→ WORK TASK
All records that follow are to be output exactly.
((
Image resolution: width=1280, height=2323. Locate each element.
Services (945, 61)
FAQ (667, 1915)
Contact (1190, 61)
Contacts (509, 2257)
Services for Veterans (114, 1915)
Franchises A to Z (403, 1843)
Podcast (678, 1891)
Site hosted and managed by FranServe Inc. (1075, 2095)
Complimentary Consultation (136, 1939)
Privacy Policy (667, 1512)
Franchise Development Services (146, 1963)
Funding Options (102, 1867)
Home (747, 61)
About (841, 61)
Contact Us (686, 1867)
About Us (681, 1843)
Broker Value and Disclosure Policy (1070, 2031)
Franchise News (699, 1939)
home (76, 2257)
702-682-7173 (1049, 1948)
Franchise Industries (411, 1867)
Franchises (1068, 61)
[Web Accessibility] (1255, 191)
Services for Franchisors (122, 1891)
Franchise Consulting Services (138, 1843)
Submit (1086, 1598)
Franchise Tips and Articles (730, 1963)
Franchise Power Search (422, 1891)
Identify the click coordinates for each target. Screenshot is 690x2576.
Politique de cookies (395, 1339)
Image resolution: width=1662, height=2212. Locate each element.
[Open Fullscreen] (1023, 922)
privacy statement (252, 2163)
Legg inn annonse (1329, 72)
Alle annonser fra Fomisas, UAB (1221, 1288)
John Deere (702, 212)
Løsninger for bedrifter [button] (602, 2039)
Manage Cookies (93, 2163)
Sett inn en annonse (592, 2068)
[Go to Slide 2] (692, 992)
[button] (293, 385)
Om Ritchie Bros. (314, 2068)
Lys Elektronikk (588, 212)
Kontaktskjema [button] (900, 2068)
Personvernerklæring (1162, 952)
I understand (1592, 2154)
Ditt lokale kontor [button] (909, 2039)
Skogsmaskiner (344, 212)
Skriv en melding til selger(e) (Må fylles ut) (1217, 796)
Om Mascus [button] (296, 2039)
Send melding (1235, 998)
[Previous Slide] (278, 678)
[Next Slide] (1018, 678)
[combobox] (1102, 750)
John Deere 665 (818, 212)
))
→ RESPONSE
Image resolution: width=1280, height=2323. Locate each element.
Services (945, 61)
FAQ (667, 1915)
Contact (1190, 61)
Contacts (509, 2257)
Services for Veterans (114, 1915)
Franchises A to Z (403, 1843)
Podcast (678, 1891)
Site hosted and managed by FranServe Inc. (1075, 2095)
Complimentary Consultation (136, 1939)
Privacy Policy (667, 1512)
Franchise Development Services (146, 1963)
Funding Options (102, 1867)
Home (747, 61)
About (841, 61)
Contact Us (686, 1867)
About Us (681, 1843)
Broker Value and Disclosure Policy (1070, 2031)
Franchise News (699, 1939)
home (76, 2257)
702-682-7173 (1049, 1948)
Franchise Industries (411, 1867)
Franchises (1068, 61)
[Web Accessibility] (1255, 191)
Services for Franchisors (122, 1891)
Franchise Consulting Services (138, 1843)
Submit (1086, 1598)
Franchise Tips and Articles (730, 1963)
Franchise Power Search (422, 1891)
Identify the click coordinates for each target. Screenshot is 690x2576.
Politique de cookies (395, 1339)
Image resolution: width=1662, height=2212. Locate each element.
[Open Fullscreen] (1023, 922)
privacy statement (252, 2163)
Legg inn annonse (1329, 72)
Alle annonser fra Fomisas, UAB (1221, 1288)
John Deere (702, 212)
Løsninger for bedrifter [button] (602, 2039)
Manage Cookies (93, 2163)
Sett inn en annonse (592, 2068)
[Go to Slide 2] (692, 992)
[button] (293, 385)
Om Ritchie Bros. (314, 2068)
Lys Elektronikk (588, 212)
Kontaktskjema [button] (900, 2068)
Personvernerklæring (1162, 952)
I understand (1592, 2154)
Ditt lokale kontor [button] (909, 2039)
Skogsmaskiner (344, 212)
Skriv en melding til selger(e) (Må fylles ut) (1217, 796)
Om Mascus [button] (296, 2039)
Send melding (1235, 998)
[Previous Slide] (278, 678)
[Next Slide] (1018, 678)
[combobox] (1102, 750)
John Deere 665 (818, 212)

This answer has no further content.